Dataset:

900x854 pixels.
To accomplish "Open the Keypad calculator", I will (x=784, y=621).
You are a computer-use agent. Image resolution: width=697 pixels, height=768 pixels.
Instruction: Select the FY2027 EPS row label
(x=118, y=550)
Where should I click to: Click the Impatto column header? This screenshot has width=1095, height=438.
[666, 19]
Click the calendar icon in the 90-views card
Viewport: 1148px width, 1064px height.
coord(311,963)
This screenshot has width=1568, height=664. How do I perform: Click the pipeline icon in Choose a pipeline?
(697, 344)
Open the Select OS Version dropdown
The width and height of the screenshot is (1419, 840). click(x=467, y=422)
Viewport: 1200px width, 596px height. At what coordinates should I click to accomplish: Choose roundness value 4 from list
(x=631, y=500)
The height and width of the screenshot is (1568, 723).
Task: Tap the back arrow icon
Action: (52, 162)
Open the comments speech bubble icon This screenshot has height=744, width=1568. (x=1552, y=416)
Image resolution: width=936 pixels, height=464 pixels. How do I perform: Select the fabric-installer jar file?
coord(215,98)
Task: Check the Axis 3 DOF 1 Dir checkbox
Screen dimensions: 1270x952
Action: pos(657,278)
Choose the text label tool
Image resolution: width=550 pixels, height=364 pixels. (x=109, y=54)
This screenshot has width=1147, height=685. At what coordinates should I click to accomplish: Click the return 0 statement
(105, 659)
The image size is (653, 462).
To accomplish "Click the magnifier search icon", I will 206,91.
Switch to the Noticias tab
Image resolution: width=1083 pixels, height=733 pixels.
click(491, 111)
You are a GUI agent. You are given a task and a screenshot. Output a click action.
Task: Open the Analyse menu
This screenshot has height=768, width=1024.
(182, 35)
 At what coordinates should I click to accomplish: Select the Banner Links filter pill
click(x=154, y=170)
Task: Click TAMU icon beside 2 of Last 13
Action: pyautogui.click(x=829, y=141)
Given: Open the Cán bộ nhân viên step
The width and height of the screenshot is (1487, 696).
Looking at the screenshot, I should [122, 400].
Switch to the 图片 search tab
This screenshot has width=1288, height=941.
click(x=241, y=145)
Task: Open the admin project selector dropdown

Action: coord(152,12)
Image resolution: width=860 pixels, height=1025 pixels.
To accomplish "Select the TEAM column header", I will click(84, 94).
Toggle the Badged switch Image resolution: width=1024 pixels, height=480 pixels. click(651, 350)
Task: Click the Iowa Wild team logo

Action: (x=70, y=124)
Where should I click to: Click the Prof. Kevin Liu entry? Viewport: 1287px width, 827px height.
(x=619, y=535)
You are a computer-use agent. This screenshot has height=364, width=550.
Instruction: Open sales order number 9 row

Your task: Print out every record again, exactly and in full.

Result for this task:
900x854 pixels.
To accomplish "Open the Keypad calculator", I will (x=784, y=621).
You are a computer-use agent. Image resolution: width=697 pixels, height=768 pixels.
Instruction: Select the FY2027 EPS row label
(x=118, y=550)
Where should I click to: Click the Impatto column header? This screenshot has width=1095, height=438.
[666, 19]
Click the calendar icon in the 90-views card
Viewport: 1148px width, 1064px height.
coord(311,963)
This screenshot has width=1568, height=664. How do I perform: Click the pipeline icon in Choose a pipeline?
(697, 344)
Open the Select OS Version dropdown
The width and height of the screenshot is (1419, 840). click(x=467, y=422)
Viewport: 1200px width, 596px height. At what coordinates should I click to accomplish: Choose roundness value 4 from list
(x=631, y=500)
The height and width of the screenshot is (1568, 723).
Task: Tap the back arrow icon
Action: (52, 162)
Open the comments speech bubble icon This screenshot has height=744, width=1568. (x=1552, y=416)
Image resolution: width=936 pixels, height=464 pixels. How do I perform: Select the fabric-installer jar file?
coord(215,98)
Task: Check the Axis 3 DOF 1 Dir checkbox
Screen dimensions: 1270x952
Action: pos(657,278)
Choose the text label tool
Image resolution: width=550 pixels, height=364 pixels. (x=109, y=54)
This screenshot has width=1147, height=685. At what coordinates should I click to accomplish: Click the return 0 statement
(105, 659)
The image size is (653, 462).
To accomplish "Click the magnifier search icon", I will 206,91.
Switch to the Noticias tab
Image resolution: width=1083 pixels, height=733 pixels.
click(491, 111)
You are a GUI agent. You are given a task and a screenshot. Output a click action.
Task: Open the Analyse menu
This screenshot has height=768, width=1024.
(182, 35)
 At what coordinates should I click to accomplish: Select the Banner Links filter pill
click(x=154, y=170)
Task: Click TAMU icon beside 2 of Last 13
Action: pyautogui.click(x=829, y=141)
Given: Open the Cán bộ nhân viên step
The width and height of the screenshot is (1487, 696).
Looking at the screenshot, I should [122, 400].
Switch to the 图片 search tab
This screenshot has width=1288, height=941.
click(x=241, y=145)
Task: Open the admin project selector dropdown

Action: coord(152,12)
Image resolution: width=860 pixels, height=1025 pixels.
To accomplish "Select the TEAM column header", I will click(84, 94).
Toggle the Badged switch Image resolution: width=1024 pixels, height=480 pixels. click(651, 350)
Task: Click the Iowa Wild team logo

Action: (x=70, y=124)
Where should I click to: Click the Prof. Kevin Liu entry? Viewport: 1287px width, 827px height.
(x=619, y=535)
You are a computer-use agent. This screenshot has height=364, width=550.
Instruction: Open sales order number 9 row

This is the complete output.